Kathleen Edwards revitalizes folk-rock

Since the last record review I posted was a complete and utter slam of Lenny Kravitz's latest, here's a glowing write-up of the new Kathleen Edwards, one of my favorite releases to come out so far this year.

Asking for Flowers

KATHLEEN EDWARDS

Zoë/Rounder

Three albums into her career, Canadian singer/songwriter Kathleen Edwards has reached a new high point with this latest installment of folk-rock brilliance. Asking for Flowers eases from touching confessionals to full-bodied character studies. There’s plenty of pathos explored here, but she’s no sad sack; her disposition swings from vulnerable and somber to tough and adorably playful. Edwards’ voice is deceptively slight, quietly revealing several diaries’ worth of emotion.

The melodies and arrangements are as uniformly effective as the lyrical content.
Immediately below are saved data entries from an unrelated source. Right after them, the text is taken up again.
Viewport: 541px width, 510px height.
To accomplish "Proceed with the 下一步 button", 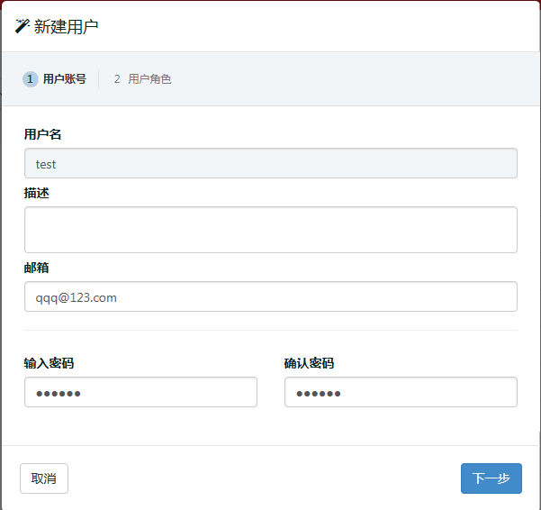I will pos(491,478).
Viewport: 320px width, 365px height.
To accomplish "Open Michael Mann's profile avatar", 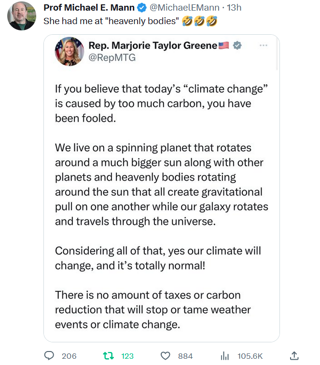I will pos(22,16).
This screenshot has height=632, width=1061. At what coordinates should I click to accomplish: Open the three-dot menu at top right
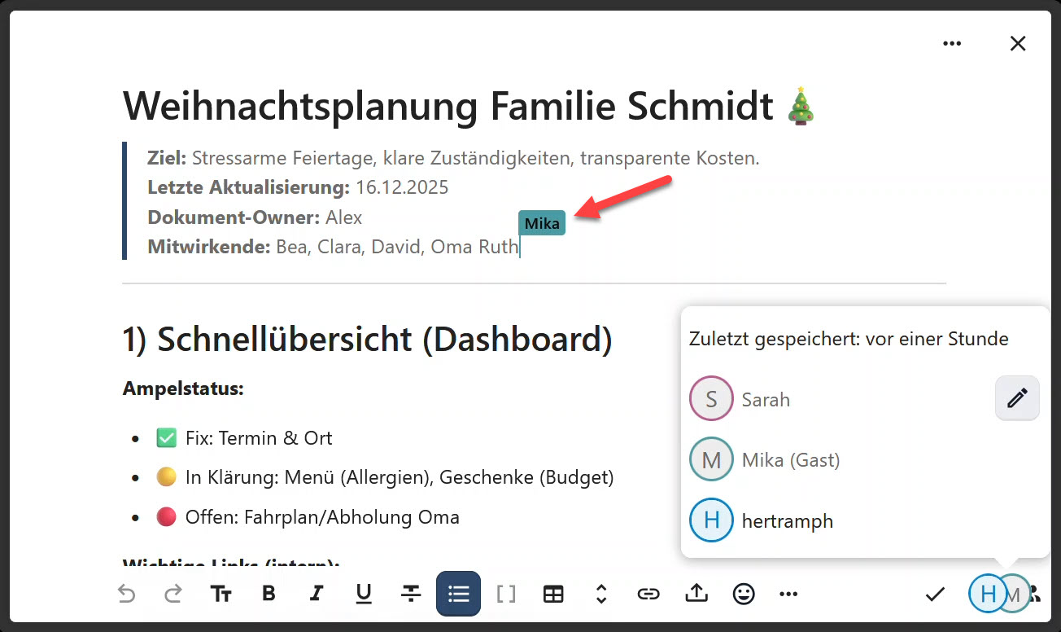(952, 44)
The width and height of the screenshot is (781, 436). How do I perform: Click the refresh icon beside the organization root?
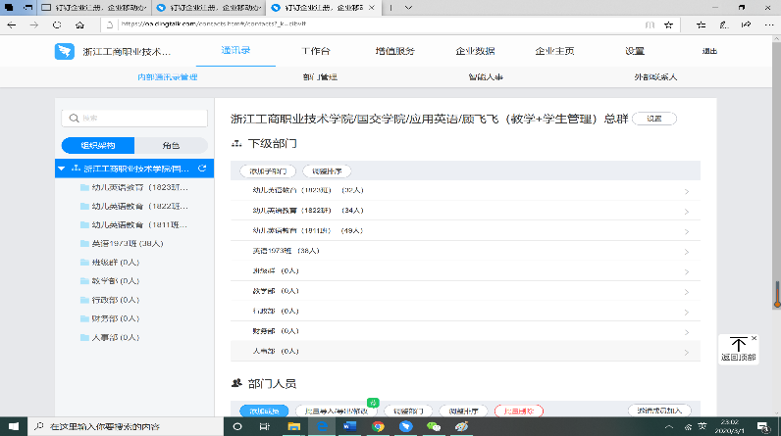[201, 169]
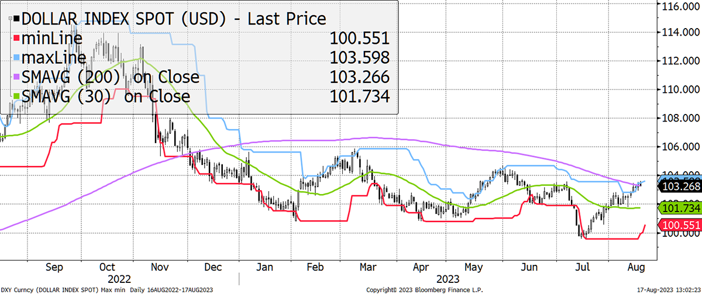Click the candlestick icon beside DOLLAR INDEX SPOT
The width and height of the screenshot is (702, 294).
click(12, 19)
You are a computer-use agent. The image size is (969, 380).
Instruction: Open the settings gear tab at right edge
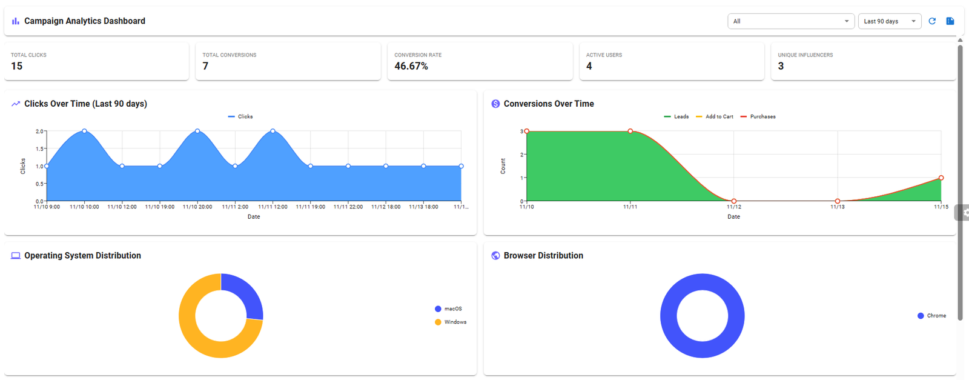(x=963, y=212)
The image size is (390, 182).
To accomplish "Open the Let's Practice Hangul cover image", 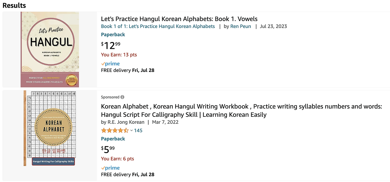I will [50, 49].
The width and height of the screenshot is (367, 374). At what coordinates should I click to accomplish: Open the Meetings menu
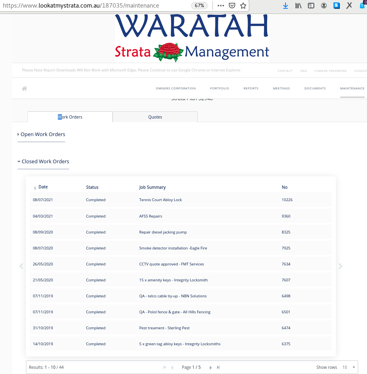click(281, 89)
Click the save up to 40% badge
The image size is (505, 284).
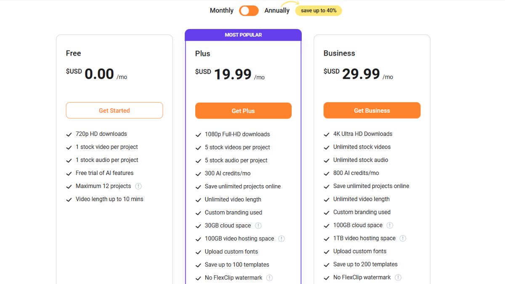[319, 11]
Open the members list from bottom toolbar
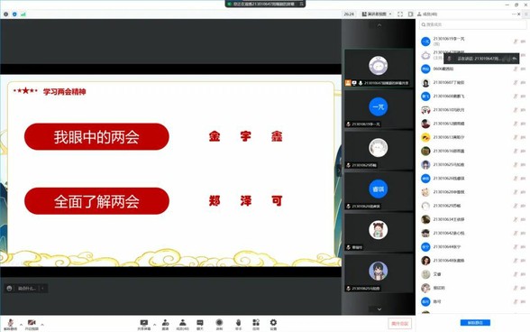The height and width of the screenshot is (332, 530). tap(182, 324)
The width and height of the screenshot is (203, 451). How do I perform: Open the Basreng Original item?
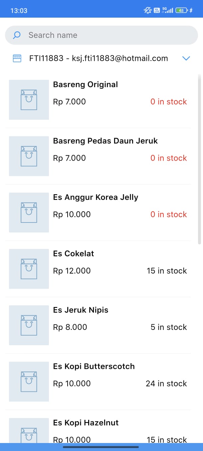86,84
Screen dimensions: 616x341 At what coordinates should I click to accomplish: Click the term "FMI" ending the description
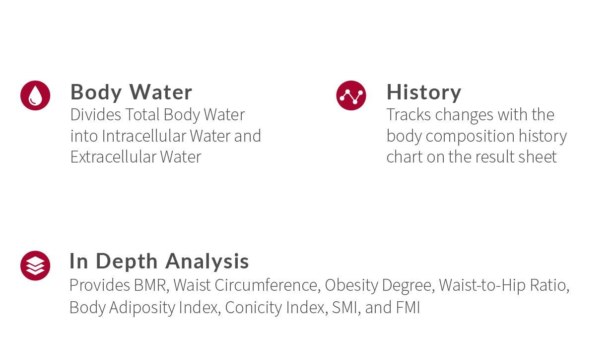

Piano, strings, strummed acoustic guitars and a driving backbeat accompany ballads like the gripping opener “Buffalo.” Edwards displays her humorous side on “I Make the Dough, You Get the Glory,” a catchy number featuring a countrified Hammond organ and pedal steel — plus a line that should endear her to hockey enthusiasts: “You’re the Great One, I’m Marty McSorley” (a reference to Wayne Gretzky and the goon teammate who protected him).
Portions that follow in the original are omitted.